General characteristics
- Type: Patrol vessel (proposed)
- Length: 48 ft (15 m)
- Beam: 11 ft 2 in (3.40 m)
- Draft: 3 ft (0.91 m)
- Speed: 20 knots
- Complement: 6
- Armament: 1 × 1-pounder gun; 1 × machine gun;

= Sabot (SP-213) =

Patrol vessel of the United States Navy

USS Sabot (SP-213) was the proposed name and designation of a motorboat the United States Navy acquired for service as a patrol vessel in World War I but never commissioned or otherwise placed in service.

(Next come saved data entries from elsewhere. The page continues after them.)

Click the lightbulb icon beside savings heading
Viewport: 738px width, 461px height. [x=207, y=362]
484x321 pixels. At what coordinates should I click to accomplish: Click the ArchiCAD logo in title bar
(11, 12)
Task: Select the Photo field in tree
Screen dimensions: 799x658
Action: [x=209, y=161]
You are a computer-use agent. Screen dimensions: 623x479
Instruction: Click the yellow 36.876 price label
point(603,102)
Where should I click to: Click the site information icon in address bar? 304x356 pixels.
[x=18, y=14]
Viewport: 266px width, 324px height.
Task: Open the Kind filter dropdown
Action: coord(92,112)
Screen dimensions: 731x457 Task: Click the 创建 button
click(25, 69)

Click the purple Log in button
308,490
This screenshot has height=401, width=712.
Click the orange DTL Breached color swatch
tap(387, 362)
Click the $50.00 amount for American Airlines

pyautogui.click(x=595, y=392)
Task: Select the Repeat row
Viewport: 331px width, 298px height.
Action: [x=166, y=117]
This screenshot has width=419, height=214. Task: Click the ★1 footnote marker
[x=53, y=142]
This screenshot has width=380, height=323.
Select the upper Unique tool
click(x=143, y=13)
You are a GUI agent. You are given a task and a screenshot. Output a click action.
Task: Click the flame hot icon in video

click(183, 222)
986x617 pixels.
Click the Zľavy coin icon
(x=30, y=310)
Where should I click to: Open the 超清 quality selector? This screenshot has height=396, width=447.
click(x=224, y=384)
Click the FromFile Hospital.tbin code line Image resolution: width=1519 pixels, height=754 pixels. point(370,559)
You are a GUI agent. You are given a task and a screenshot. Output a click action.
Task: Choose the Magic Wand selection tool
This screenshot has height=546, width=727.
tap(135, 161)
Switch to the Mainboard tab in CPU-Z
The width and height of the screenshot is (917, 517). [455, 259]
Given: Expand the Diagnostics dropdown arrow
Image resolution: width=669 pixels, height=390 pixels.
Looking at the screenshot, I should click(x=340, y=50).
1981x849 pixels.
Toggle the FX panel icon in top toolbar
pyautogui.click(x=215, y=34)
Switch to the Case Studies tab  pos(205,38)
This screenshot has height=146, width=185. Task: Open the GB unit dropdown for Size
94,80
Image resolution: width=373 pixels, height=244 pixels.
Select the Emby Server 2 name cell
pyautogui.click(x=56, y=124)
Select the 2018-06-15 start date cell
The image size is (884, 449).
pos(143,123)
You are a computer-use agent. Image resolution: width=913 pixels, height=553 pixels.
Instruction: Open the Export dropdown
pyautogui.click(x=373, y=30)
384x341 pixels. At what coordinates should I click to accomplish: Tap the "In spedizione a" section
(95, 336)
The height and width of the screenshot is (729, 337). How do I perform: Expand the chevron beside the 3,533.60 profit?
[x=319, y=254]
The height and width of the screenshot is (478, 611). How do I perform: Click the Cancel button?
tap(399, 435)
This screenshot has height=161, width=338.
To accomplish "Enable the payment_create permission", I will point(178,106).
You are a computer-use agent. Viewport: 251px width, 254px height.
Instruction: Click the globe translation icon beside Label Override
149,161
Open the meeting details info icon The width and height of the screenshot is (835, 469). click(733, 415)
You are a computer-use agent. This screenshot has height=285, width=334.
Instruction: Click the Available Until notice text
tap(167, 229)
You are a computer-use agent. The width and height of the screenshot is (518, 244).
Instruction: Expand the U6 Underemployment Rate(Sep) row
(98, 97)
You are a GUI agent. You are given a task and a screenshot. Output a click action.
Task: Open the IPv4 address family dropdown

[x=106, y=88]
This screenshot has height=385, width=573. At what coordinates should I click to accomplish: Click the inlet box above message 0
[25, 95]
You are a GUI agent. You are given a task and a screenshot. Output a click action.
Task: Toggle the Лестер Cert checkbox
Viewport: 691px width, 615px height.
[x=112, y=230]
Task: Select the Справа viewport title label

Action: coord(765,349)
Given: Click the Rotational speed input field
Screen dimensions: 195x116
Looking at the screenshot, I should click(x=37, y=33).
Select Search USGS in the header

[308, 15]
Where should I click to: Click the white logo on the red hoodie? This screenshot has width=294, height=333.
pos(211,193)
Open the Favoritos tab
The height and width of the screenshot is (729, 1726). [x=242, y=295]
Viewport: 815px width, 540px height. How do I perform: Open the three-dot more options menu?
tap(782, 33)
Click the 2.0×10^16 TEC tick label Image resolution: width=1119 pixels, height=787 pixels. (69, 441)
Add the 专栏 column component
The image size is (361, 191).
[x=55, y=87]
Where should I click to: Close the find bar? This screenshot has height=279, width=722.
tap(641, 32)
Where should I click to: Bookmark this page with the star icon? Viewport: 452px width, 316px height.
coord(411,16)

Sabot was built as a civilian motorboat of the same name by the Great Lakes Boat Company at Milwaukee, Wisconsin, and was owned by Mr. M. T. Clark of Winnetka, Illinois. The Navy took possession of her on 8 June 1917 for use on section patrol during World War I and assigned her the section patrol boat number SP-213 but never placed her in service.

Sabot was returned to her owner and stricken from the Navy List on 17 September 1917.